• What to work on:
The records are to be repeated in full, with the images removed.

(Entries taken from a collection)
========================================

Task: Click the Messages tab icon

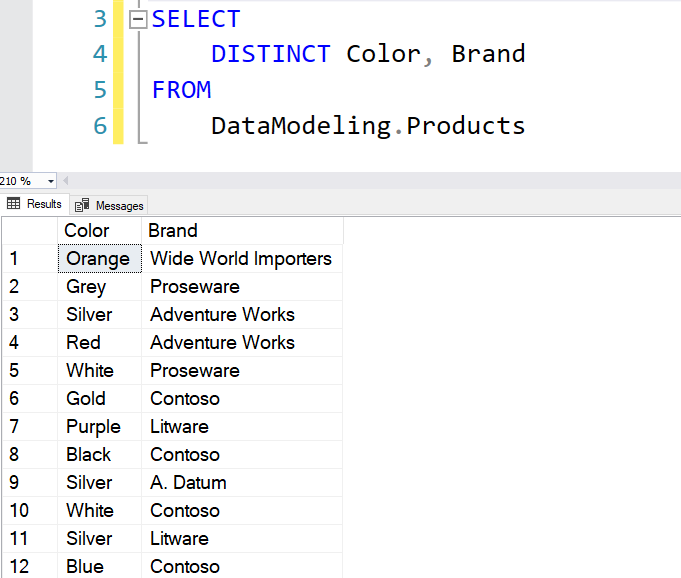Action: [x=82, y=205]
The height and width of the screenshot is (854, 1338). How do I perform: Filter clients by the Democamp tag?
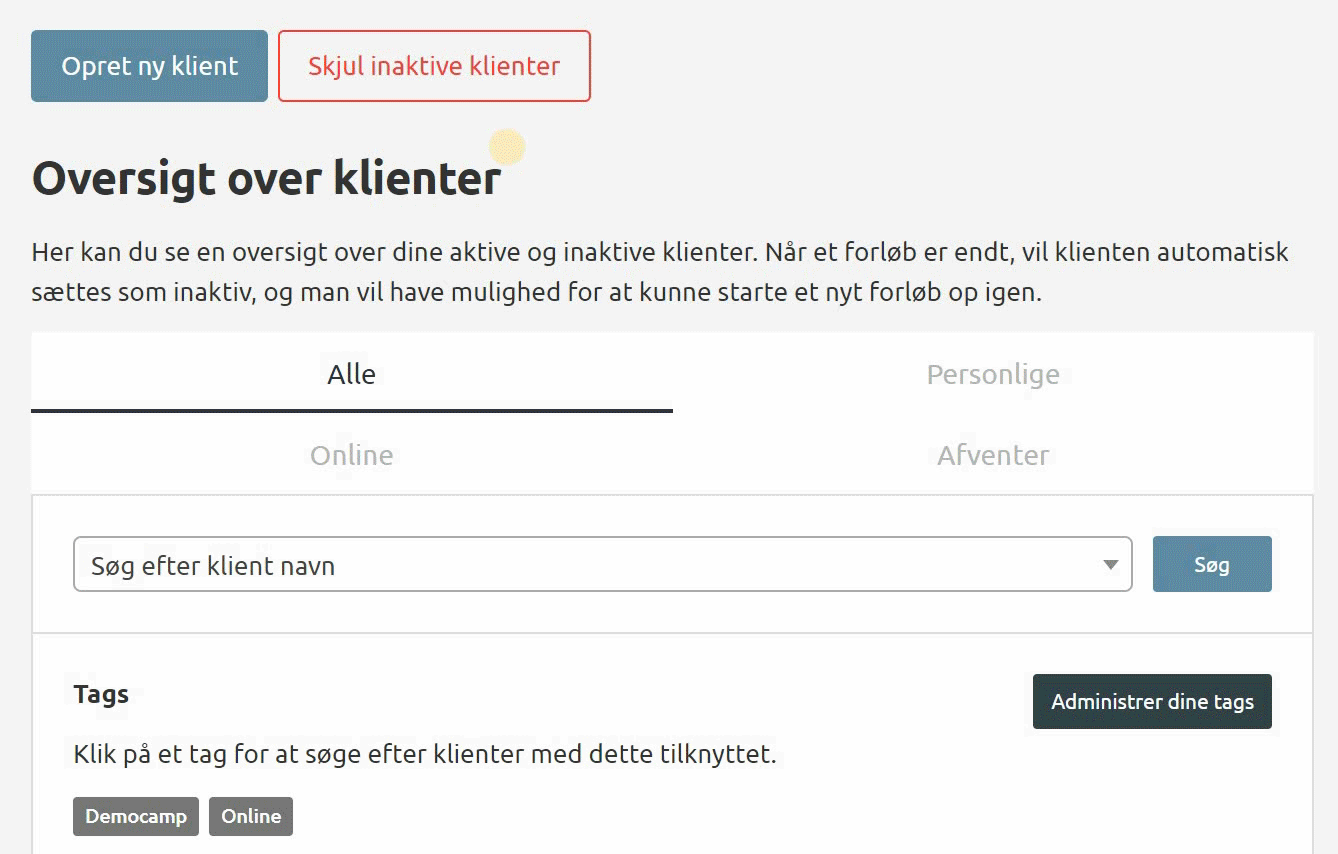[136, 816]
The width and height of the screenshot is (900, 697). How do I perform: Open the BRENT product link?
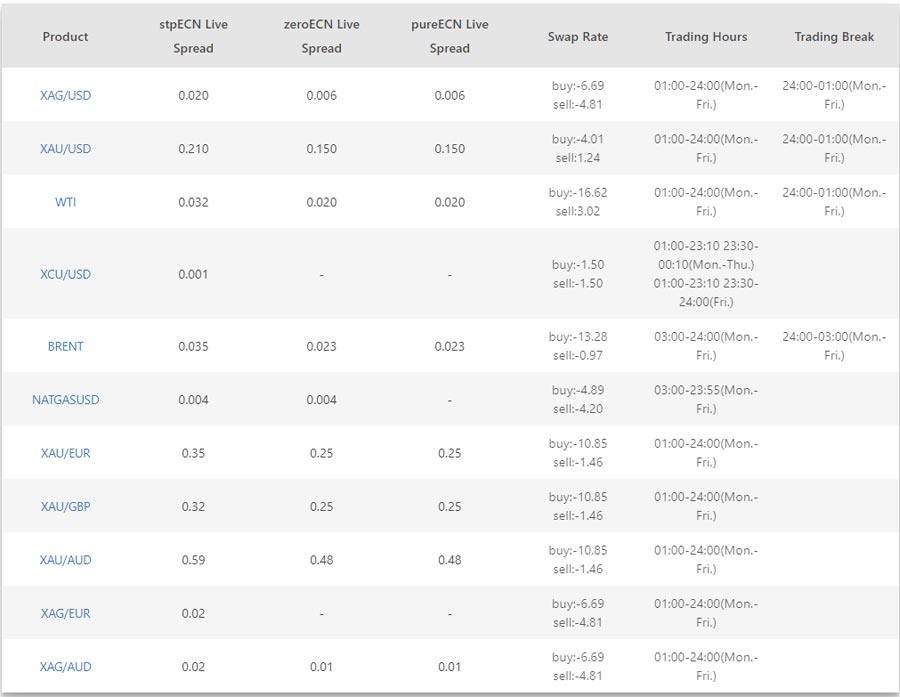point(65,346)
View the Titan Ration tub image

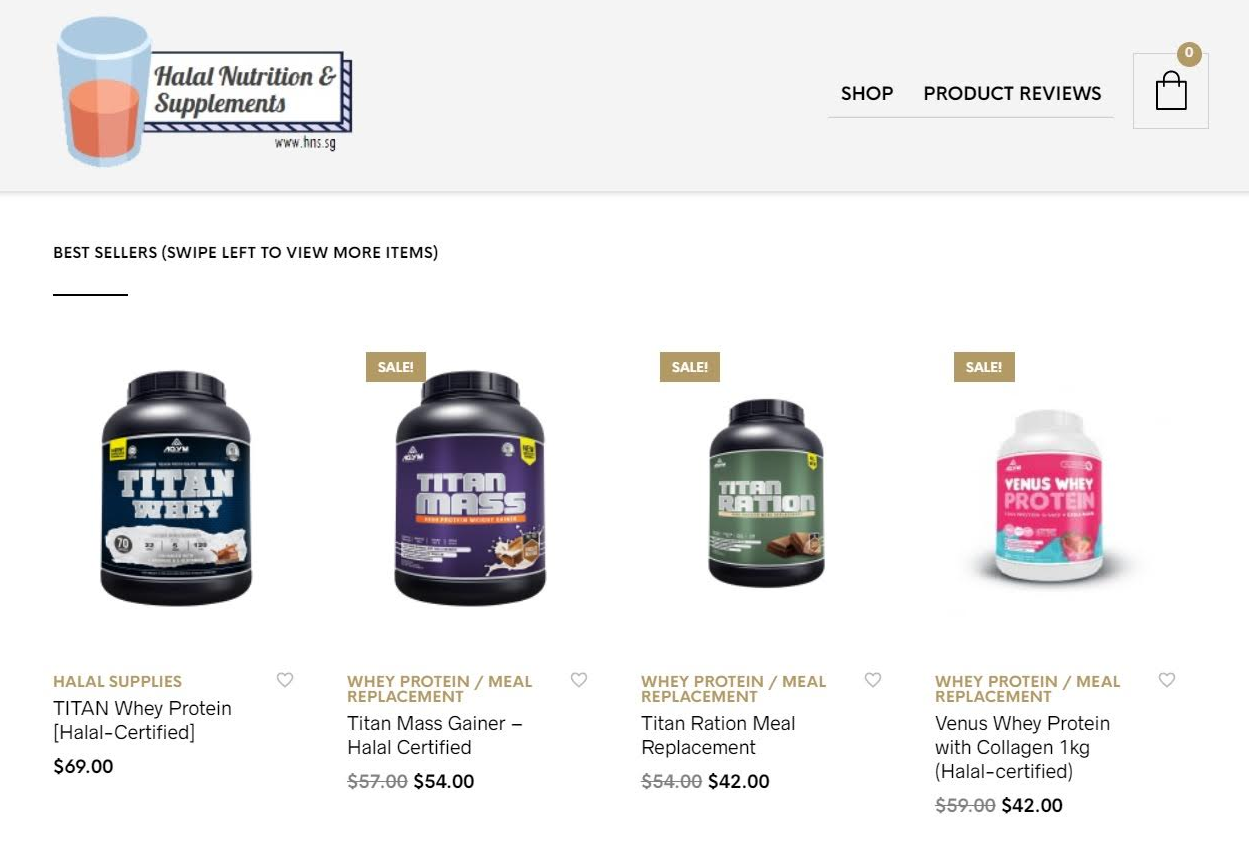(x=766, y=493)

========================================

• Answer for the task:
Task: Click the Messages tab icon

Action: [x=82, y=205]
The height and width of the screenshot is (854, 1338). How do I perform: Filter clients by the Democamp tag?
[136, 816]
The width and height of the screenshot is (900, 697). How do I perform: Open the BRENT product link?
point(65,346)
View the Titan Ration tub image

(x=766, y=493)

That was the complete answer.